For sure, our brain needs lots of vitamins and minerals to function in its optimal state. 

My name is Dr Tun Min, I am a GP working in NorthWest NHS England. 

In this article, I will dive into the differences between what the supplement manufacturers claim and the medical evidence which is done by reputable organisations and published in reputable medical journals.

Vitamins & Minerals for Brain Performance

Omega – 3 ( Eicosapentaenoic acid EPA & Docosahexaenoic acid DHA )

Omega 3 is probably the most important and hence most popular ingredient in brain supplements. It helps build brain cell membranes, has antiinflammatory and antioxidant properties.

Risk of Dementia

Alzheimer research UK found higher omega 3 level in adults who do not have dementia. They also found objective evidence that shows higher levels are associated with larger hippocampus which is an area of brain process and store memory.

Supplements in healthy adults

Supplements of omega – 3 for the brain are one of the favourite topics among medical researchers and pharmaceutical companies.

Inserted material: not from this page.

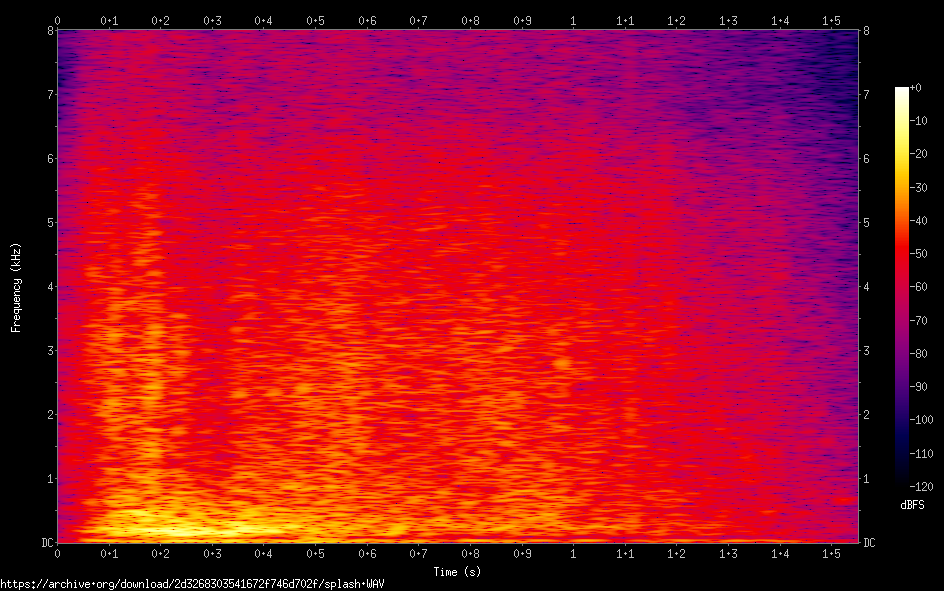Click the 0.2 tick on the top time axis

Probably hundreds if not thousands of papers on this topic, results showing waste of money to significant improvement of brain function including prevention of dementia.

Source of Omega – 3

  • Salmon
  • Cod liver oil
  • Mackerel
  • Oysters
  • Sardines
  • Caviar
  • China Seeds
  • Soybeans

Vitamin D

Vitamin D is one of the few vitamins which can cross the blood-brain barrier (Our brain does not let everything in our blood go into its circulation thus it has a barrier).

One of the most prominent studies called, Rush memory and Aging Project, researchers examined vitamin D level and found that elevated levels of vitamin D in the brain is associated with 25% to 33% lower odds of dementia and mild cognitive impairment.

Another research from NCBI ( National Center for Biotechnology Information) analysed data from a study with 1291 participants showing severe vitamin D deficiency is associated with visual memory decline.

Supplements in healthy adults

NCBI meta-analysis of 5 largest studies conducted for vitamin D and supplements, 3 of them failed to show any significant improvement in many different parameters.

Optimal source for vitamin D

  • 30 minutes of sunlight, two to three times a week
  • Salmon, Sardines and other fatty fish
  • Liver
  • Egg Yolks
  • Breakfast cereals and other fortified foods

Vitamin E

Vitamin E is a potent antioxidant, thus preventing oxidative stress of brian cells but also for the skin. Maintaining adequate levels of vitamin E has been associated with slowing or preventing the progression of dementia.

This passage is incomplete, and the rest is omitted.